Gordon asserted the three-year authorization bill proposes spending $2.5 billion for commercial cargo and crew initiatives over three years, though only a small fraction of the funds — $450 million, including $300 million suggested for the loan program — would pay for commercial crew system development through 2013, representing an 87 percent reduction to President Barack Obama’s $3.3 billion request for privately developed crew taxis. The balance — roughly $2 billion over three years — would cover NASA spending on Commercial Resupply Services contracts the agency signed with Dulles, Va.-based Orbital Sciences Corp. and Hawthorne, Calif.-based Space Exploration Technologies (SpaceX) in 2008. Worth a combined $3.5 billion, the agreements call for Orbital and SpaceX to begin making cargo runs to the international space station using new rockets and spacecraft being developed under NASA’s Commercial Orbital Transportation Services (COTS) program.
The White House requested $312 million for COTS next year — $300 million more than NASA previously forecast needing for the $500 million program. NASA officials say the additional money is intended to retire risk and accelerate spacecraft development. Gordon’s bill provides just $14 million for the effort, noting that the extra $300 million was not sought by the companies.
“Neither NASA nor the companies involved have stated that the commercial cargo funding augmentation is needed to meet the commercial cargo demonstration commitments laid out in the COTS demonstration program, which argues for reallocating the funds to higher priority NASA activities,” he stated in the letter, adding that the funding boost raises “a number of questions about the status of the commercial development and whether the commercial providers will meet their contractual milestones under the follow-on commercial resupply services contracts.”
Further, Gordon says the request for additional cargo funds “reinforces the view of many in Congress that it is premature to make NASA’s human spaceflight program dependent on the achievement of the significantly more difficult objective of developing commercial crew systems by a date-certain and for an assumed cost.”
“With these concerns and a tight budget, it became difficult to provide additional funds for commercial crew development,” he wrote.
Gordon also defended a decision to delay funding flagship exploration technology demonstrations and robotic precursor missions before NASA’s human exploration program has been clarified. The administration requested $5 billion for the initiatives over the next three years, though H.R. 5781 authorizes just $10 million beginning in 2013.

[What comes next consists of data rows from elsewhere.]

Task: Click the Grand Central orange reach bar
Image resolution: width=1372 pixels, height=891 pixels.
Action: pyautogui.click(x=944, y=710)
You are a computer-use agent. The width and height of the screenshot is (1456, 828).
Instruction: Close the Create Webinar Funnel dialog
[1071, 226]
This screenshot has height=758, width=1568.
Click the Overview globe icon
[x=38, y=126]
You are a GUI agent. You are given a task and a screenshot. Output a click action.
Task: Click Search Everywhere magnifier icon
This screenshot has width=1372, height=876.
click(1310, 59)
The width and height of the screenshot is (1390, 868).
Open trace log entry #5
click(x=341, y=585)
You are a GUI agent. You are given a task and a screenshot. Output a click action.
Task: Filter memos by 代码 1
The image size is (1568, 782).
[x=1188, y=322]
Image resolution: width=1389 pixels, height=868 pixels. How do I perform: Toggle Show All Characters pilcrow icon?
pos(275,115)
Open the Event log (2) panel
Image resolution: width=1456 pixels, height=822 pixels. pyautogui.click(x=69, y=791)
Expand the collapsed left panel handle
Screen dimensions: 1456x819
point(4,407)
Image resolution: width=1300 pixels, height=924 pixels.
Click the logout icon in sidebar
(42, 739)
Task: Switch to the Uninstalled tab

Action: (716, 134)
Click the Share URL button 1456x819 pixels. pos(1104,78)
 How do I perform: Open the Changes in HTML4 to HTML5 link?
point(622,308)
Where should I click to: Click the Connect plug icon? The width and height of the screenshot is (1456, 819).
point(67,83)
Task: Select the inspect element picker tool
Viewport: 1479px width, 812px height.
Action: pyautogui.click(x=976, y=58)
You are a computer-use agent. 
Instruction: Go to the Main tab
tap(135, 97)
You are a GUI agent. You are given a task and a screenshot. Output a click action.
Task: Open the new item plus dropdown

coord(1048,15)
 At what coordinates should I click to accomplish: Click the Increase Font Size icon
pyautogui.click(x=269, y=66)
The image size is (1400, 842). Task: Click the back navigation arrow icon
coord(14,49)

“One only has to look at the Administration’s robotic precursor budget request to see that it is ill-defined, e.g., a lunar lander/in-situ resource extraction demonstration mission being proposed at the same time the president is stating that he has no intention of pursuing a human lunar mission; and a proposed mission to visit a Lagrangian point, despite the fact that NASA has had Lagrangian point spacecraft operating in that environment for the past several decades,” Gordon wrote.
Gordon said H.R. 5781 shifts some of the exploration technology funding to NASA’s new space technology development account, where it is less likely to be siphoned off in an attempt to pay for higher-priority programs. Although the bill fully funds the administration’s $2.6 billion request for space technology development, Gordon’s letter does not explain how much of that money comprises exploration technology demonstration funding.